### DATA FOR REVIEW
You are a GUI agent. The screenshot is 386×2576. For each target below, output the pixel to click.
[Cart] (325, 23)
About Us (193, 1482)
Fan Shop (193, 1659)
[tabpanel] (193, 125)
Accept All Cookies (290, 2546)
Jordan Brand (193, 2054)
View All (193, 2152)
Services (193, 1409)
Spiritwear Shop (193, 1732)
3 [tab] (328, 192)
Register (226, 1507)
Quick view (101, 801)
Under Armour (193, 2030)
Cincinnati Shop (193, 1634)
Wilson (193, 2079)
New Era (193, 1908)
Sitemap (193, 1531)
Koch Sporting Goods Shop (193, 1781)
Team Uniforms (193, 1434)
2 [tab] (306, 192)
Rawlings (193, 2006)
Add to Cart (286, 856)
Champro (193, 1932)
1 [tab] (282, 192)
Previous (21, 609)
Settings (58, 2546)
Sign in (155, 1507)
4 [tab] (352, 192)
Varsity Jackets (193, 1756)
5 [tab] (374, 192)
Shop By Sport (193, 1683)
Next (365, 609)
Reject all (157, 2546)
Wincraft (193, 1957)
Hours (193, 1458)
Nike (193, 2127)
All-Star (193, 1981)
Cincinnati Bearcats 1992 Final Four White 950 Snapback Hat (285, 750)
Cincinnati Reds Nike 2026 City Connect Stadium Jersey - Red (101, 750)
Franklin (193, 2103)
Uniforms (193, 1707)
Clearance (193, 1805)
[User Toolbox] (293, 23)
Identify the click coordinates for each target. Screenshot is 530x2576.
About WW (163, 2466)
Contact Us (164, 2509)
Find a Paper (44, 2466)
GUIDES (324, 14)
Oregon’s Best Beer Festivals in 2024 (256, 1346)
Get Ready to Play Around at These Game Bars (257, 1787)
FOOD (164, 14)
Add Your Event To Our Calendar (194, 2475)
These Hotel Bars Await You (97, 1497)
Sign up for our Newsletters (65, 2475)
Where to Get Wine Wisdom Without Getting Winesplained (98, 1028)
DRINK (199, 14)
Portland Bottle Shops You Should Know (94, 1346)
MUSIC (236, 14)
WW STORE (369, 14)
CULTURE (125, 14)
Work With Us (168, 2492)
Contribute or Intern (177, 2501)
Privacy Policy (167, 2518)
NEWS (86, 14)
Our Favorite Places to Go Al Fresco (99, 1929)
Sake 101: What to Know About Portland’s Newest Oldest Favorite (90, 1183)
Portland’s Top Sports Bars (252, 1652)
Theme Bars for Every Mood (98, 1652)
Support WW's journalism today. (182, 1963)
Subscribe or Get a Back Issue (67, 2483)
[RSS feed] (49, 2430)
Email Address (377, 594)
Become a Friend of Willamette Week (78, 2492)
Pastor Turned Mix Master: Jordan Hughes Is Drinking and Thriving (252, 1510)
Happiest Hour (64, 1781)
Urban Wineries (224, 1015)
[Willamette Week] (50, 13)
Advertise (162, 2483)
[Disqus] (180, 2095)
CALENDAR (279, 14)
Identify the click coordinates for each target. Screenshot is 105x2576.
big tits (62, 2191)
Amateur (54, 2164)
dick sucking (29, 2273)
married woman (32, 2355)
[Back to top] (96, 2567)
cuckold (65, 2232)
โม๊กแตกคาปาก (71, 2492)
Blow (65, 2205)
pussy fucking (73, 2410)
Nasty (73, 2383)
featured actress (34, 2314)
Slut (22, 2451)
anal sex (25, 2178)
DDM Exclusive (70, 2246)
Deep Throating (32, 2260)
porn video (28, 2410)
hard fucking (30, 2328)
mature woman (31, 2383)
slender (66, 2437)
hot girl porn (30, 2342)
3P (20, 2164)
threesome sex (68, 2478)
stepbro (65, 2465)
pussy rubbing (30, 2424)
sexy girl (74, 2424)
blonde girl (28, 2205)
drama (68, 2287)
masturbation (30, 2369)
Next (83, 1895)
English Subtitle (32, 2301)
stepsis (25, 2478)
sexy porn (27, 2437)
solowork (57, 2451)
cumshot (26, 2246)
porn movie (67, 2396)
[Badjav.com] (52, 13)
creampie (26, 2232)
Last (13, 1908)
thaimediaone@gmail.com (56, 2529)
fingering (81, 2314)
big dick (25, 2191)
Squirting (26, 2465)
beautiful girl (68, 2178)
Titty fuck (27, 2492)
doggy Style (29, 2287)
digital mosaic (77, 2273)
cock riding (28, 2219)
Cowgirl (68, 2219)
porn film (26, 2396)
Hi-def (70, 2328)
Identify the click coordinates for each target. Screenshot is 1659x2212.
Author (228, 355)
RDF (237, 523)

### WHAT THE EXERCISE ASKS
The records shown above are to be copied exactly, every one of them.

### REPLY
You are a GUI agent. The screenshot is 386×2576. For each target below, output the pixel to click.
[Cart] (325, 23)
About Us (193, 1482)
Fan Shop (193, 1659)
[tabpanel] (193, 125)
Accept All Cookies (290, 2546)
Jordan Brand (193, 2054)
View All (193, 2152)
Services (193, 1409)
Spiritwear Shop (193, 1732)
3 [tab] (328, 192)
Register (226, 1507)
Quick view (101, 801)
Under Armour (193, 2030)
Cincinnati Shop (193, 1634)
Wilson (193, 2079)
New Era (193, 1908)
Sitemap (193, 1531)
Koch Sporting Goods Shop (193, 1781)
Team Uniforms (193, 1434)
2 [tab] (306, 192)
Rawlings (193, 2006)
Add to Cart (286, 856)
Champro (193, 1932)
1 [tab] (282, 192)
Previous (21, 609)
Settings (58, 2546)
Sign in (155, 1507)
4 [tab] (352, 192)
Varsity Jackets (193, 1756)
5 [tab] (374, 192)
Shop By Sport (193, 1683)
Next (365, 609)
Reject all (157, 2546)
Wincraft (193, 1957)
Hours (193, 1458)
Nike (193, 2127)
All-Star (193, 1981)
Cincinnati Bearcats 1992 Final Four White 950 Snapback Hat (285, 750)
Cincinnati Reds Nike 2026 City Connect Stadium Jersey - Red (101, 750)
Franklin (193, 2103)
Uniforms (193, 1707)
Clearance (193, 1805)
[User Toolbox] (293, 23)
Identify the click coordinates for each target. Screenshot is 530x2576.
About WW (163, 2466)
Contact Us (164, 2509)
Find a Paper (44, 2466)
GUIDES (324, 14)
Oregon’s Best Beer Festivals in 2024 (256, 1346)
Get Ready to Play Around at These Game Bars (257, 1787)
FOOD (164, 14)
Add Your Event To Our Calendar (194, 2475)
These Hotel Bars Await You (97, 1497)
Sign up for our Newsletters (65, 2475)
Where to Get Wine Wisdom Without Getting Winesplained (98, 1028)
DRINK (199, 14)
Portland Bottle Shops You Should Know (94, 1346)
MUSIC (236, 14)
WW STORE (369, 14)
CULTURE (125, 14)
Work With Us (168, 2492)
Contribute or Intern (177, 2501)
Privacy Policy (167, 2518)
NEWS (86, 14)
Our Favorite Places to Go Al Fresco (99, 1929)
Sake 101: What to Know About Portland’s Newest Oldest Favorite (90, 1183)
Portland’s Top Sports Bars (252, 1652)
Theme Bars for Every Mood (98, 1652)
Support WW's journalism today. (182, 1963)
Subscribe or Get a Back Issue (67, 2483)
[RSS feed] (49, 2430)
Email Address (377, 594)
Become a Friend of Willamette Week (78, 2492)
Pastor Turned Mix Master: Jordan Hughes Is Drinking and Thriving (252, 1510)
Happiest Hour (64, 1781)
Urban Wineries (224, 1015)
[Willamette Week] (50, 13)
Advertise (162, 2483)
[Disqus] (180, 2095)
CALENDAR (279, 14)
Identify the click coordinates for each target. Screenshot is 105x2576.
big tits (62, 2191)
Amateur (54, 2164)
dick sucking (29, 2273)
married woman (32, 2355)
[Back to top] (96, 2567)
cuckold (65, 2232)
โม๊กแตกคาปาก (71, 2492)
Blow (65, 2205)
pussy fucking (73, 2410)
Nasty (73, 2383)
featured actress (34, 2314)
Slut (22, 2451)
anal sex (25, 2178)
DDM Exclusive (70, 2246)
Deep Throating (32, 2260)
porn video (28, 2410)
hard fucking (30, 2328)
mature woman (31, 2383)
slender (66, 2437)
hot girl porn (30, 2342)
3P (20, 2164)
threesome sex (68, 2478)
stepbro (65, 2465)
pussy rubbing (30, 2424)
sexy girl (74, 2424)
blonde girl (28, 2205)
drama (68, 2287)
masturbation (30, 2369)
Next (83, 1895)
English Subtitle (32, 2301)
stepsis (25, 2478)
sexy porn (27, 2437)
solowork (57, 2451)
cumshot (26, 2246)
porn movie (67, 2396)
[Badjav.com] (52, 13)
creampie (26, 2232)
Last (13, 1908)
thaimediaone@gmail.com (56, 2529)
fingering (81, 2314)
big dick (25, 2191)
Squirting (26, 2465)
beautiful girl (68, 2178)
Titty fuck (27, 2492)
doggy Style (29, 2287)
digital mosaic (77, 2273)
cock riding (28, 2219)
Cowgirl (68, 2219)
porn film (26, 2396)
Hi-def (70, 2328)
Identify the click coordinates for each target. Screenshot is 1659x2212.
Author (228, 355)
RDF (237, 523)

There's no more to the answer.